Summer is here, just. I was moving my boat to a friend’s cottage last weekend and it actually snowed. So much for Summer! But the leaves are out and I have started to paint summer. I still have many images that I have stockpiled from last summer. As of today (besides one quick river fishing adventure) I have not been out painting or canoeing yet. I am working up a number of larger summer images. In these I am really trying to capture the feel of sunlight traveling over the landscape in three very different ways.
The first is the idea of sunshine hitting a big Killarney landscape through heavy cloud.
In creating paintings, I am always looking for iconic views. The Matapédia is a river on the Gaspé Peninsula in Quebec. It’s a wild place with deep valleys, fast wide water, and thick forests. It is also one of the best salmon fishing rivers in the Gaspé region. Perched up above the river, the view is through the pines looking down the course of the river. I used my cobalt and ultramarine blues to depict the rocks water and trees as they fade away into the distance.
The second in a high key, almost abstract view of a lake using muted shades of purple and green against a light sky.

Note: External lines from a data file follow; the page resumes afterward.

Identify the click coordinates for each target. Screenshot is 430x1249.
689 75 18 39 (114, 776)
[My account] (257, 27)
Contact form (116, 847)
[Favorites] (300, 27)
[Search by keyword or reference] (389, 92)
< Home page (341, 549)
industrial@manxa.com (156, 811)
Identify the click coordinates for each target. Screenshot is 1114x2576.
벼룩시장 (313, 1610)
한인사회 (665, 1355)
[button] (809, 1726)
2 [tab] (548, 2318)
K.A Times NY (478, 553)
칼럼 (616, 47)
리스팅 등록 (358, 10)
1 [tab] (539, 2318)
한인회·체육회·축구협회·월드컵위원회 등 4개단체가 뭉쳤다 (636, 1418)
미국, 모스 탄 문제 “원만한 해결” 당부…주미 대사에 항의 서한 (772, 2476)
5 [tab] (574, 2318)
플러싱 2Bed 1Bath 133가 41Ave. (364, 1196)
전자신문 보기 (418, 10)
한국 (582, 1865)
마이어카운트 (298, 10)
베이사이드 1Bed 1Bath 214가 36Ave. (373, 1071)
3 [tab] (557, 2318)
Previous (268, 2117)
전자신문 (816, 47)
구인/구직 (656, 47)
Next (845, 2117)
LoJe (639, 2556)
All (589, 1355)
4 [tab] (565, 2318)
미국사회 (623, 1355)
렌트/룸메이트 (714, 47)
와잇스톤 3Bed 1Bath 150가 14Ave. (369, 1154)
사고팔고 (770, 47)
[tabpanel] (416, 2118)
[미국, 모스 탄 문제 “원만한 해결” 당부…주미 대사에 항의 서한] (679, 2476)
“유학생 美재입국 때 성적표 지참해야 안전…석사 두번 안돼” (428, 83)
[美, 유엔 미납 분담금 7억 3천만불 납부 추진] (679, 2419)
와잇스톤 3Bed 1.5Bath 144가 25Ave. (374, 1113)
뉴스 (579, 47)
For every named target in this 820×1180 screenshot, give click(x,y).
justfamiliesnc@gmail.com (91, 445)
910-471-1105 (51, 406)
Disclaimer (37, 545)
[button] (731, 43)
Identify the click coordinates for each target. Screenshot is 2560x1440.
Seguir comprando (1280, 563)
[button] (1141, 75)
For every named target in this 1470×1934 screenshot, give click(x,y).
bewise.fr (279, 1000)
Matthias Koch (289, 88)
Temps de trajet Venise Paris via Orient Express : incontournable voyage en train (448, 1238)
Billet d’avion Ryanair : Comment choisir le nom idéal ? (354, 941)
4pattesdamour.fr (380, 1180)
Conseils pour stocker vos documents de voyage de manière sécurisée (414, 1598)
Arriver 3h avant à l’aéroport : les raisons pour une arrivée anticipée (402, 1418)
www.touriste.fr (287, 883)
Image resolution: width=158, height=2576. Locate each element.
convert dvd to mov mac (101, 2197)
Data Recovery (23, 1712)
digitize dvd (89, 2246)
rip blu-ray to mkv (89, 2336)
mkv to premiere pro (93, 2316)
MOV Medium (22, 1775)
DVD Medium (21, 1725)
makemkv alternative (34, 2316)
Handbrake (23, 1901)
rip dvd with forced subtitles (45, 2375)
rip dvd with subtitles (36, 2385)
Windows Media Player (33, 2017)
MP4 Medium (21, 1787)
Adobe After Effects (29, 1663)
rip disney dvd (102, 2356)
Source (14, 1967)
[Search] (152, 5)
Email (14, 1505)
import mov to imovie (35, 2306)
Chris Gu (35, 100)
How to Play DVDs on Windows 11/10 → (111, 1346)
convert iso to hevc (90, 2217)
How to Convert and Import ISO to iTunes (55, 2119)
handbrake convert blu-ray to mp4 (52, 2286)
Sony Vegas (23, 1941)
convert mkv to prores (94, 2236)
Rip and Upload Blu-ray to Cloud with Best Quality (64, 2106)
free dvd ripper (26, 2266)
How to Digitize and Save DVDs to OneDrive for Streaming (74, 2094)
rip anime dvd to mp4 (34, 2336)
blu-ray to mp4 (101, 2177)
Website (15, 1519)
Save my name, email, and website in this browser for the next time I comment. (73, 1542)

The Haliberton area is a collection of small deep rocky lakes. I have paddled and fished many lakes in Haliberton. You get the feeling of the high rocky shores and the pine trees climbing the steep banks. Often these lakes have small islands and hidden bays and this is a view of them. I painted a cloudy sky, with a bright light filtering through lighting the rocks on the far shore.
And the last one is the most impressionistic painting. A Killarney ridge in the foreground with a farther ridge behind obscured by atmospheric conditions.
I am a big fan of the impressionists and one of the things I really enjoy about their work is reflections in water. This painting is all about the reflections. The foreground shadows and reflections are painted in cool blues, browns and greens. The colour temperature warms in the sunlit areas. While it is a summer day I thinks it amazing how you can depict small changes in temperature through colour choice. This is an area in the southern Kawarthas near Buckhorn. Shallow mud bottom lakes, drowned cedars and large beds of weeds are the norm.
These three are getting close to finished and I am planning to use them as a springboard to some really large paintings – up to 5 feet. Should be interesting, I have not done anything that big before.